FFN(x) = SiLU(W1 * x) * (W2 * x)

where * is elementwise multiply.

In practice, implementations often compute both linear projections in one matmul by using a weight with twice the hidden width, producing a tensor of shape [..., 2H]. Here, hidden size H is just the width of the model’s internal feature vectors. And in gated FFNs, we temporarily double it (2H) to compute two parallel projections before combining them back to size H:

a = input[..., :H] (the "gate" half)
b = input[..., H:] (the "value / up-projection" half)

The TVM function signature is:

silu_and_mul(out, input, enable_pdl)
  • out: a pre-allocated output buffer that the kernel writes into.

  • input: the fused [..., 2H] activation tensor (contains both halves concatenated).

  • enable_pdl: a boolean that toggles Programmatic Dependent Launch (PDL) - an SM90+ feature that can help chain GPU work with less host involvement. For this tutorial, we keep it False.

The same compiled binary supports float16 and bfloat16, selecting the right path via runtime dispatch based on the input dtype.

This is the simplest bridge case: one input tensor -> one output tensor -> one scalar attribute. And because the TVM function’s parameter order (out, input, enable_pdl) matches the order JAX delivers them (rets, then args, then attrs), the wrapper needs no reordering.

Compile and load

gen_act_and_mul_module('silu') returns a JitSpec - a recipe describing what to compile.

.build_and_load() runs nvcc + ninja, writes the .so to the FlashInfer cache directory, and returns a tvm_ffi.Module.
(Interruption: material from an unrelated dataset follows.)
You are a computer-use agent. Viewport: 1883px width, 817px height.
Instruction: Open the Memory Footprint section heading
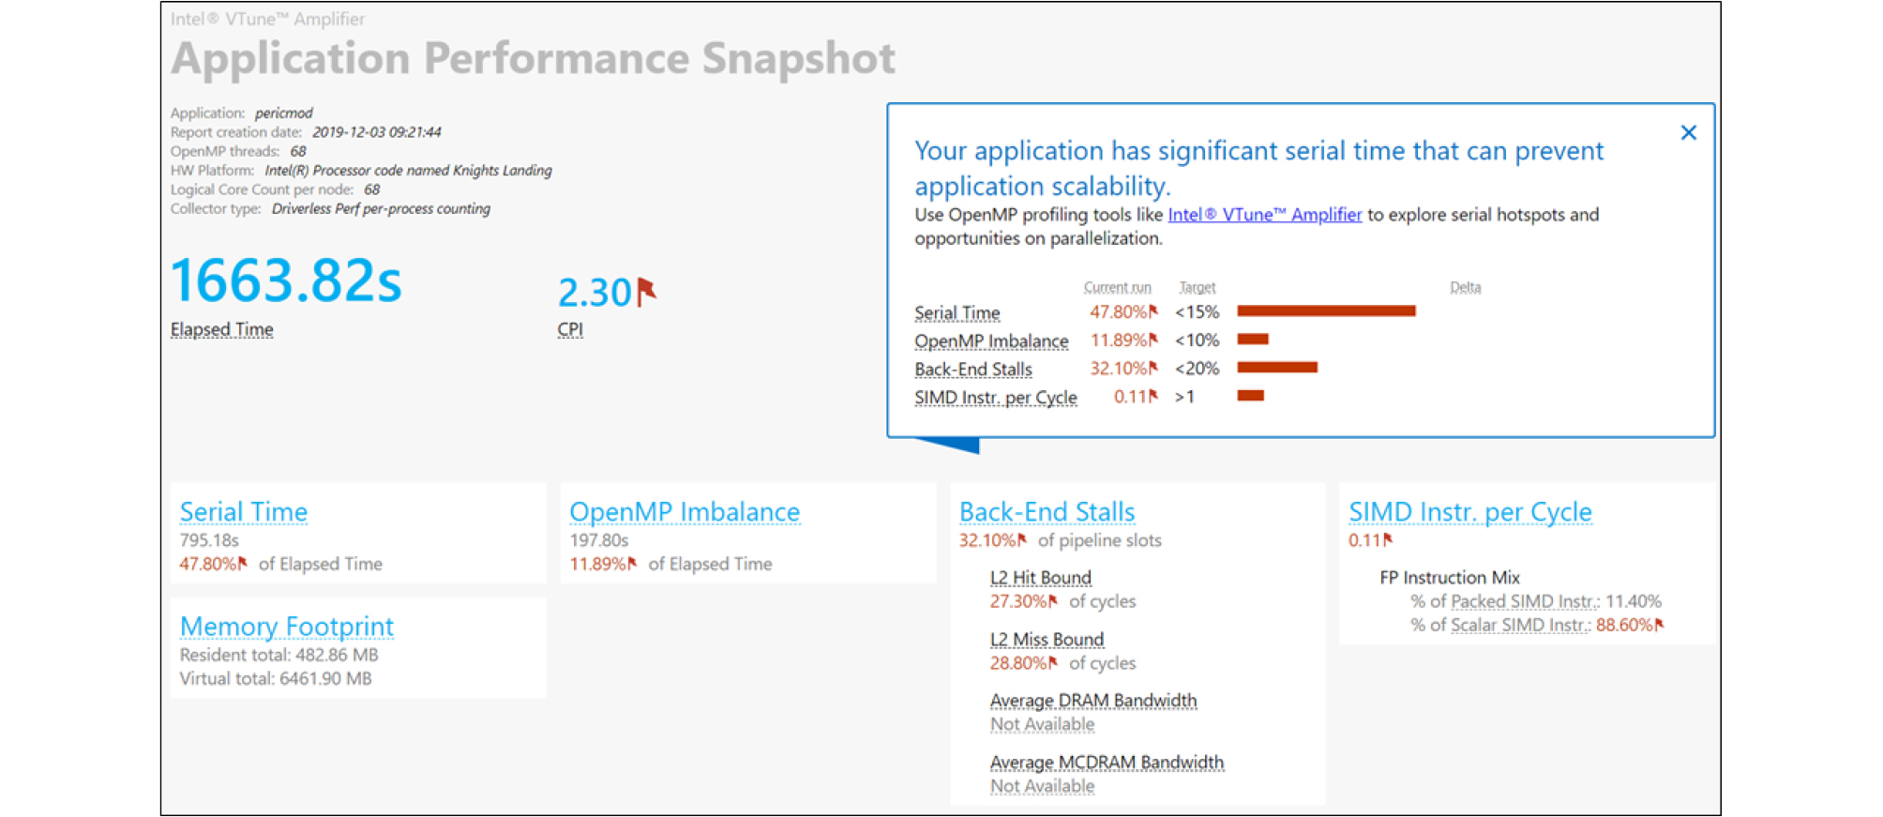(x=286, y=627)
print("Compiling silu_and_mul (first run may take ~30 s)...")
silu_module = gen_act_and_mul_module("silu").build_and_load()
print(f"  Module type: {type(silu_module).__name__}")
print(f"  Function:    {silu_module.silu_and_mul}")

Register as a JAX FFI target and validate

In this section, we connect the compiled TVM kernel to JAX by registering it as an FFI target and exposing a clean Python wrapper. The key idea is that JAX groups parameters as outputs (rets) -> inputs (args) -> scalar attributes (attrs), and because the TVM function already expects (out, input, enable_pdl) in that exact order, the wrapper simply forwards the call with no argument reshuffling. The silu_and_mul function then uses jax.ffi.ffi_call to allocate the output buffer, pass the fused [..., 2H] tensor to the kernel, and return the computed [..., H] result, while remaining fully batch-compatible via vmap_method="broadcast_all".

The validation step should confirm correctness against a pure JAX reference.

– Register as a JAX FFI target ————————————–

# TVM function:  silu_and_mul(out, input, enable_pdl)
# arg_spec:      ['rets', 'args', 'attrs.enable_pdl']

# JAX delivers (out, input, enable_pdl) in the same order as the TVM function
# expects, so no reordering is needed in this wrapper.


def _silu_and_mul_wrapper(out, x, enable_pdl):
    silu_module.silu_and_mul(out, x, enable_pdl)


jax_tvm_ffi.register_ffi_target(
    "flashinfer.silu_and_mul",
    _silu_and_mul_wrapper,
    arg_spec=["rets", "args", "attrs.enable_pdl"],
    platform="gpu",
    allow_cuda_graph=True,
    pass_owned_tensor=True,
)

# -- JAX-facing function -----------------------------------------------


def silu_and_mul(x: jax.Array) -> jax.Array:
    """Fused silu(gate) * up.  Input: [..., 2H]  Output: [..., H]"""
    out_shape = x.shape[:-1] + (x.shape[-1] // 2,)
    return jax.ffi.ffi_call(
        "flashinfer.silu_and_mul",
        jax.ShapeDtypeStruct(out_shape, x.dtype),
        vmap_method="broadcast_all",  # element-wise op: independent across any batch dim
    )(x, enable_pdl=False)


# -- Validate ------------------------------------------------------------------

TOKENS, HIDDEN = 32, 256
gate_up = jax.random.normal(jax.random.key(0), (TOKENS, 2 * HIDDEN), dtype=jnp.float16)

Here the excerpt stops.